Count how many lines of the data below contain the string "SUPER"; the reply should be that number alone.

§

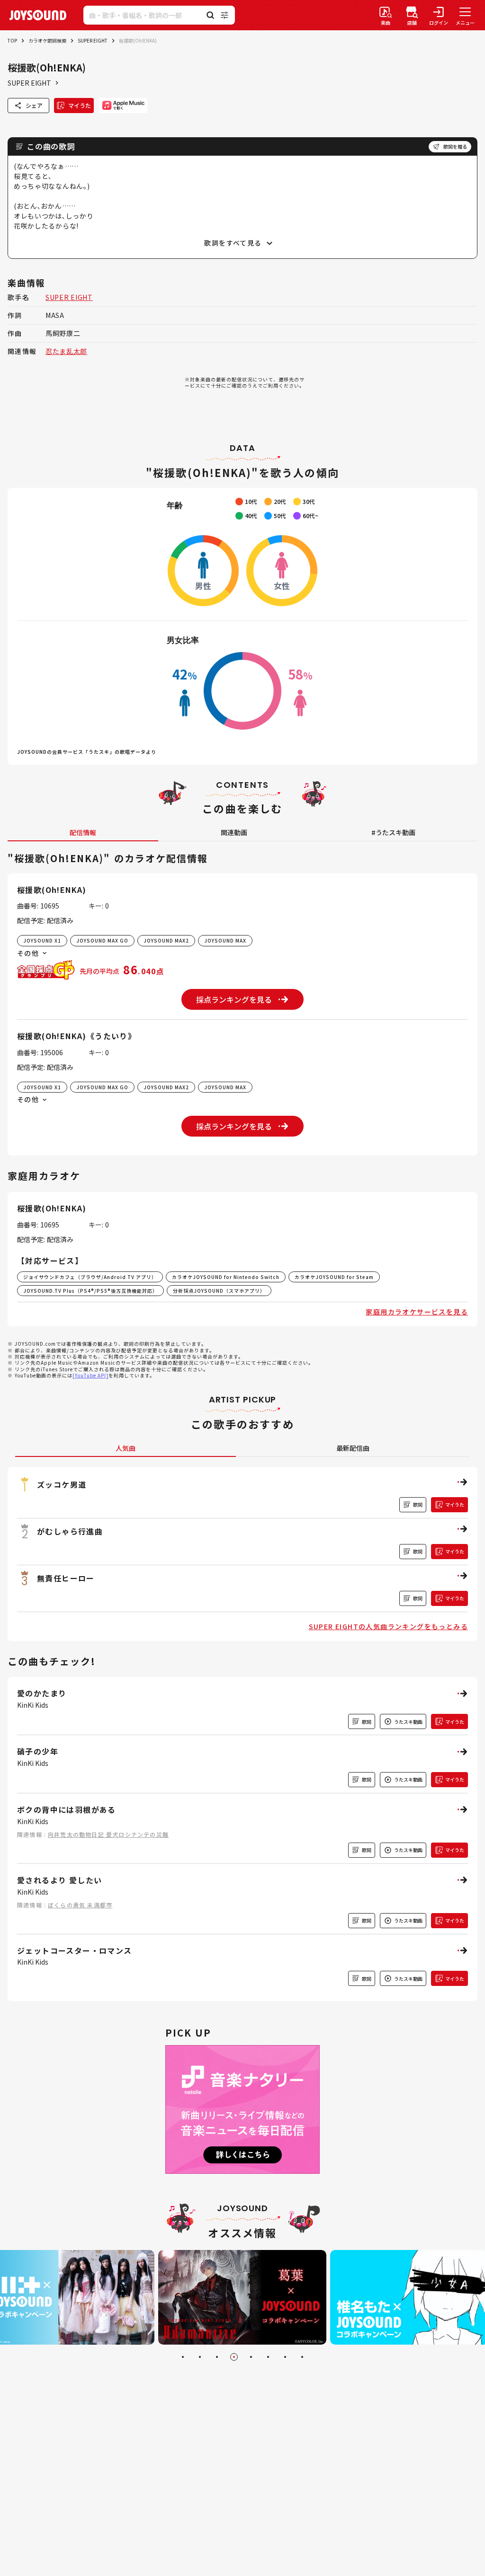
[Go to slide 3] (217, 2357)
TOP (12, 40)
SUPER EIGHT (93, 40)
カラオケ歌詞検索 (47, 40)
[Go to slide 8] (302, 2357)
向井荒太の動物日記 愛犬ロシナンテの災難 (108, 1834)
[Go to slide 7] (285, 2357)
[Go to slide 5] (251, 2357)
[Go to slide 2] (200, 2357)
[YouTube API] (90, 1375)
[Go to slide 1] (183, 2357)
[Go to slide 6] (268, 2357)
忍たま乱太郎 (66, 351)
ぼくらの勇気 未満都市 (80, 1905)
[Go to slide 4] (234, 2357)
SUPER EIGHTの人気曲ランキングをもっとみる (388, 1626)
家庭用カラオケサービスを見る (417, 1311)
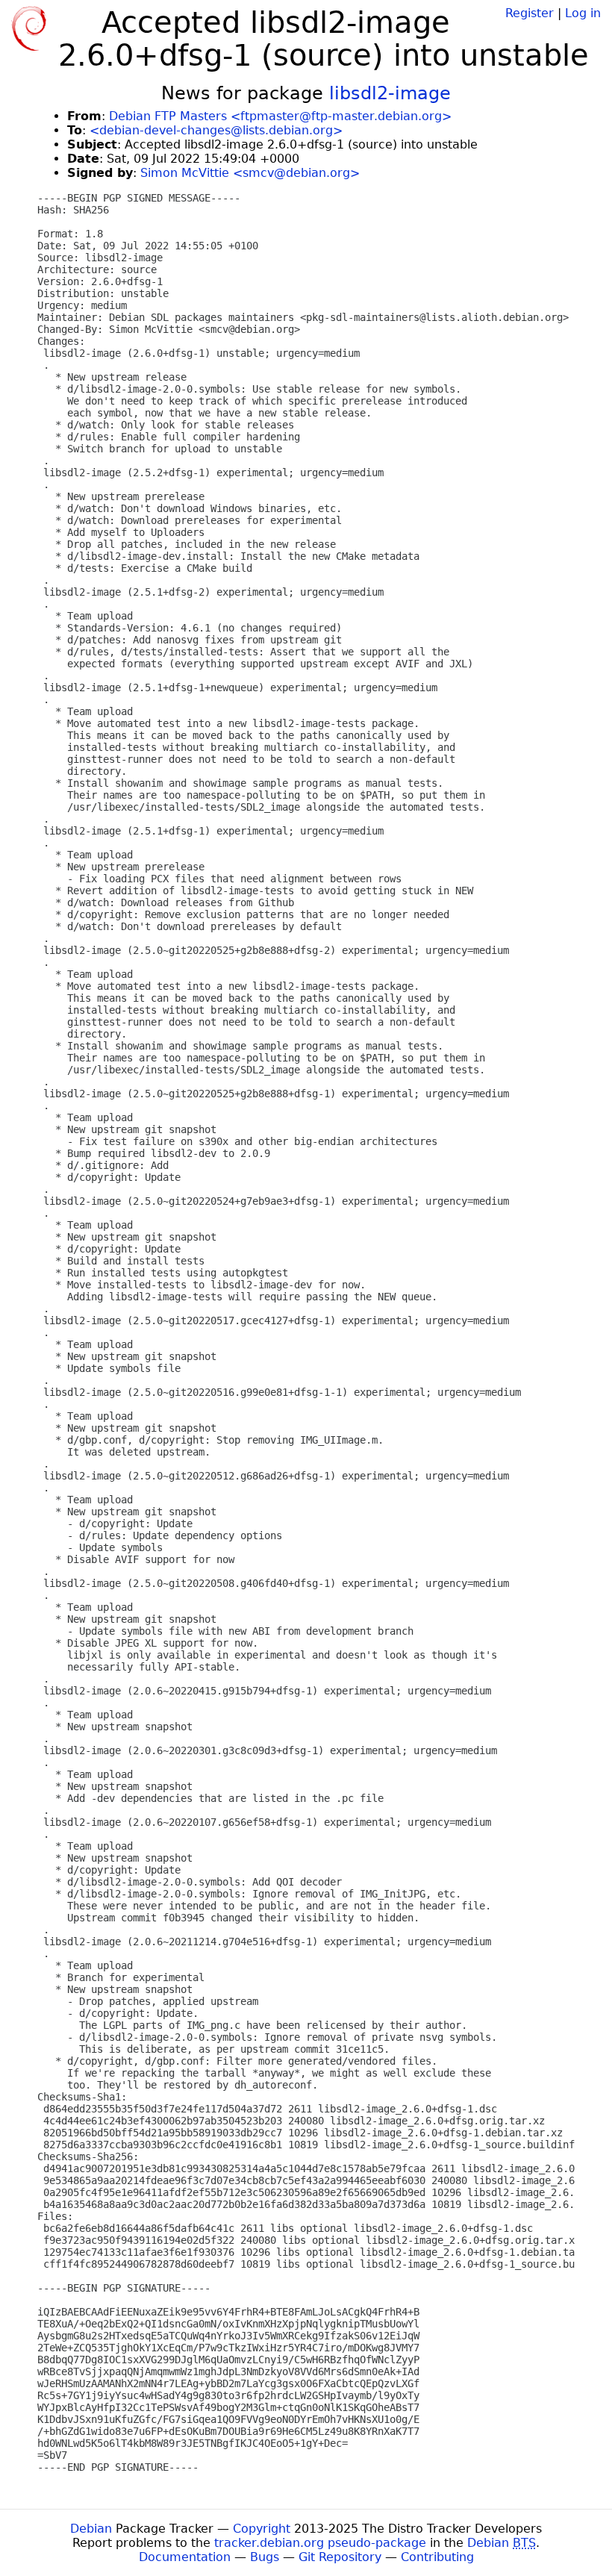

§

Solution to this task:
2